* _Reading passage_
········

In the conclusions of fact upon the evidence, the committee are entirely agreed.

In considering what action we ought to recommend to the House upon these facts, the committee encounter a question which has been much debated: Has this House power and jurisdiction to inquire concerning offenses committed by its members prior to their election, and to punish them by censure or expulsion? The committee are unanimous upon the right of jurisdiction of this House over the cases of Mr. Ames and Mr. Brooks, upon the facts found in regard to them. Upon the question of jurisdiction the committee present the following views:

The Constitution, in the fifth section of the first article, defines the power of either House as follows:

“Each House may determine the rules of its proceedings, punish its members for disorderly behavior, and with the concurrence of two-thirds expel a member.”

It will be observed that there is no qualification of the power, but there is an important qualification of the manner of its exercise—it must be done “with the concurrence of two-thirds.”

The close analogy between this power and the power of impeachment is deserving of consideration.

The great purpose of the power of impeachment is to remove an unfit and unworthy incumbent from office, and though a judgment of impeachment may to some extent operate as punishment, that is not its principal object. Members of Congress are not subject to be impeached, but may be expelled, and the principal purpose of expulsion is not as punishment, but to remove a member whose character and conduct show that he is an unfit man to participate in the deliberations and decisions of the body, and whose presence in it tends to bring the body into contempt and disgrace.

In both cases it is a power of purgation and purification to be exercised for the public safety, and, in the case of expulsion, for the protection and character of the House. The Constitution defines the causes of impeachment, to wit, “treason, bribery, or other high crimes and misdemeanors.” The office of the power of expulsion is so much the same as that of the power to impeach that we think it may be safely assumed that whatever would be a good cause of impeachment would also be a good cause of expulsion.

It has never been contended that the power to impeach for any of the causes enumerated was intended to be restricted to those which might occur after appointment to a civil office, so that a civil officer who had secretly committed such offense before his appointment should not be subject upon detection and exposure to be convicted and removed from office. Every consideration of justice and sound policy would seem to require that the public interests be secured, and those chosen to be their guardians be free from the pollution of high crimes, no matter at what time that pollution had attached.

········

* _Collected data_
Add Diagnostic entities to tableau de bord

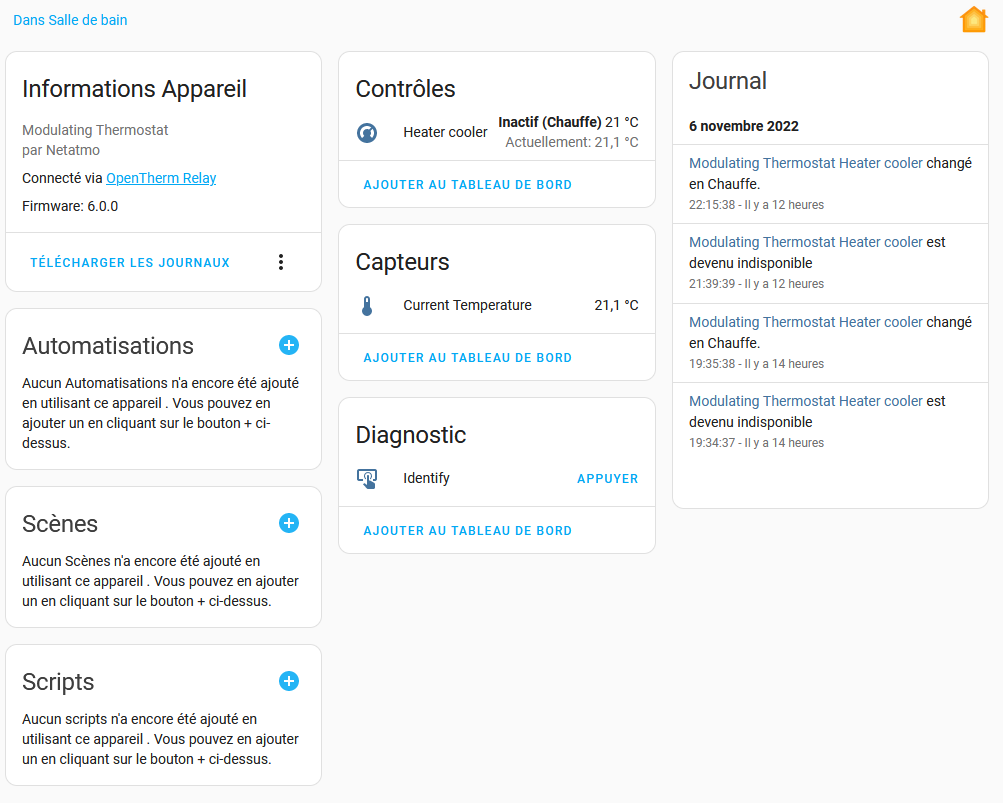tap(468, 530)
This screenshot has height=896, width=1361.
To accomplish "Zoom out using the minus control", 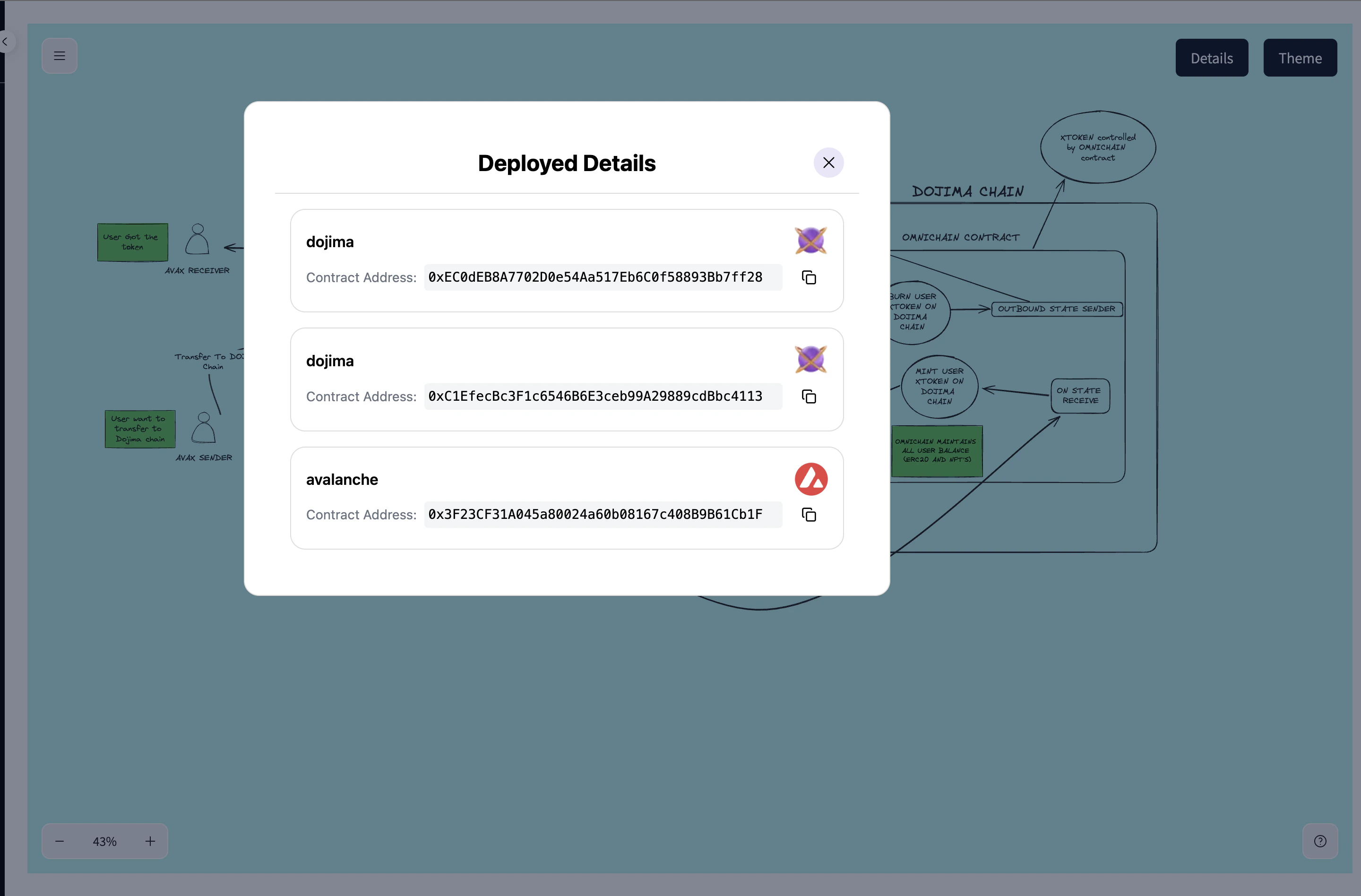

········

* _Request 1_
In the committee report, what does the Constitution require before a House may expel a member?
* _Request 2_
List every power that the committee report quotes the Constitution as granting to each House.
* _Request 3_
Pick up the committee report at the point where it stops, and keep writing.
The data is not needed for any of this.

* _Reply 1_
The concurrence of two-thirds.

* _Reply 2_
- To determine the rules of its proceedings
- To punish its members for disorderly behavior
- To expel a member, with the concurrence of two-thirds

* _Reply 3_
If this be so in regard to other civil officers, under institutions which rest upon the intelligence and virtue of the people, can it well be claimed that the law-making Representative may be vile and criminal with impunity, provided the evidences of his corruption are found to antedate his election?

In the report made to the Senate by John Quincy Adams in December, 1807, upon the case of John Smith, of Ohio, the following language is used: “The power of expelling a member for misconduct results, on the principles of common sense, from the interests of the nation that the high trust of legislation shall be invested in pure hands. When the trust is elective, it is not to be presumed that the constituent body will commit the deposit to the keeping of worthless characters. But when a man whom his fellow-citizens have honored with their confidence on a pledge of a spotless reputation, has degraded himself by the commission of infamous crimes, which become suddenly and unexpectedly revealed to the world, defective indeed would be that institution which should be impotent to discard from its bosom the contagion of such a member; which should have no remedy of amputation to apply until the poison had reached the heart.”

The case of Smith was that of a Senator, who, after his election, but not during a session of the Senate, had been involved in the treasonable conspiracy of Aaron Burr. Yet the reasoning is general, and was to antagonize some positions which had been taken in the case of Marshall, a Senator from Kentucky; the Senate in that case having, among other reasons, declined to take jurisdiction of the charge for the reason that the alleged offence had been committed prior to the Senator’s election, and was matter cognizable by the criminal courts of Kentucky. None of the commentators upon the Constitution or upon parliamentary law assign any such limitation as to the time of the commission of the offense, or the nature of it, which shall control and limit the power of expulsion. On the contrary they all assert that the power in its very nature is a discretionary one, to be exercised of course with grave circumspection at all times, and only for good cause. Story, Kent, and Sergeant, all seem to accept and rely upon the exposition of Mr. Adams in the Smith case as sound. May, in his Parliamentary Practice, page 59, enumerates the causes for expulsion from Parliament, but he nowhere intimates that the offense must have been committed subsequent to the election.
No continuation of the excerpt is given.